* [TASK DETAILS]: Repeat every record exactly.

* [INPUT DATA]:
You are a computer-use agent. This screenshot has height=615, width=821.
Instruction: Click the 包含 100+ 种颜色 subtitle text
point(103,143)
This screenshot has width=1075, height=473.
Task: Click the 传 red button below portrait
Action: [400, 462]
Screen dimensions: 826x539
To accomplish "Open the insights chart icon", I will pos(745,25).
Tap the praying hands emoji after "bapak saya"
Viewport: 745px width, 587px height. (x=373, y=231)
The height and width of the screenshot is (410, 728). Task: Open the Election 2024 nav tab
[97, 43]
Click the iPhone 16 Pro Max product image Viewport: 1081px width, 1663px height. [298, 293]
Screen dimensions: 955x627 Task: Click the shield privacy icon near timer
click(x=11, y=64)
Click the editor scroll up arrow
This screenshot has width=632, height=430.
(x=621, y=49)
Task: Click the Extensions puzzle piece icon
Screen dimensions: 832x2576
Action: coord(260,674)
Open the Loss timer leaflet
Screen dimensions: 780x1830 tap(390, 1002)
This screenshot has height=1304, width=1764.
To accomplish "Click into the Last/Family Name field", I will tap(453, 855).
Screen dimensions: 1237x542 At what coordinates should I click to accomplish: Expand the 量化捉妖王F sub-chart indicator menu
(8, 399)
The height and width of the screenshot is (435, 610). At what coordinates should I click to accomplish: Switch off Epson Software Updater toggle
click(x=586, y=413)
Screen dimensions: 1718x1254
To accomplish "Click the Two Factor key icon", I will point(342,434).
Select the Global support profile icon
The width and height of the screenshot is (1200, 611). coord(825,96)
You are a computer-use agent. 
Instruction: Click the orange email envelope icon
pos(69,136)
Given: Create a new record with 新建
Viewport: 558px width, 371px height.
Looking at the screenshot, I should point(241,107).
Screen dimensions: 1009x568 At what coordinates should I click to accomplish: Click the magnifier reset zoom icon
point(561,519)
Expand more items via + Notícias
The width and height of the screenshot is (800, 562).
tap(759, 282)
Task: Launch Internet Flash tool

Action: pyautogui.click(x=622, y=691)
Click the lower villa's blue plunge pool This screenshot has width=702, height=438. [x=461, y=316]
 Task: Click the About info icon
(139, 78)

* [COMPLETED EXERCISE]:
You are a computer-use agent. This screenshot has height=615, width=821.
Instruction: Click the 包含 100+ 种颜色 subtitle text
point(103,143)
This screenshot has width=1075, height=473.
Task: Click the 传 red button below portrait
Action: [400, 462]
Screen dimensions: 826x539
To accomplish "Open the insights chart icon", I will pos(745,25).
Tap the praying hands emoji after "bapak saya"
Viewport: 745px width, 587px height. (x=373, y=231)
The height and width of the screenshot is (410, 728). Task: Open the Election 2024 nav tab
[97, 43]
Click the iPhone 16 Pro Max product image Viewport: 1081px width, 1663px height. [298, 293]
Screen dimensions: 955x627 Task: Click the shield privacy icon near timer
click(x=11, y=64)
Click the editor scroll up arrow
This screenshot has width=632, height=430.
(x=621, y=49)
Task: Click the Extensions puzzle piece icon
Screen dimensions: 832x2576
Action: coord(260,674)
Open the Loss timer leaflet
Screen dimensions: 780x1830 tap(390, 1002)
This screenshot has height=1304, width=1764.
To accomplish "Click into the Last/Family Name field", I will tap(453, 855).
Screen dimensions: 1237x542 At what coordinates should I click to accomplish: Expand the 量化捉妖王F sub-chart indicator menu
(8, 399)
The height and width of the screenshot is (435, 610). At what coordinates should I click to accomplish: Switch off Epson Software Updater toggle
click(x=586, y=413)
Screen dimensions: 1718x1254
To accomplish "Click the Two Factor key icon", I will point(342,434).
Select the Global support profile icon
The width and height of the screenshot is (1200, 611). coord(825,96)
You are a computer-use agent. 
Instruction: Click the orange email envelope icon
pos(69,136)
Given: Create a new record with 新建
Viewport: 558px width, 371px height.
Looking at the screenshot, I should point(241,107).
Screen dimensions: 1009x568 At what coordinates should I click to accomplish: Click the magnifier reset zoom icon
point(561,519)
Expand more items via + Notícias
The width and height of the screenshot is (800, 562).
tap(759, 282)
Task: Launch Internet Flash tool

Action: pyautogui.click(x=622, y=691)
Click the lower villa's blue plunge pool This screenshot has width=702, height=438. [x=461, y=316]
 Task: Click the About info icon
(139, 78)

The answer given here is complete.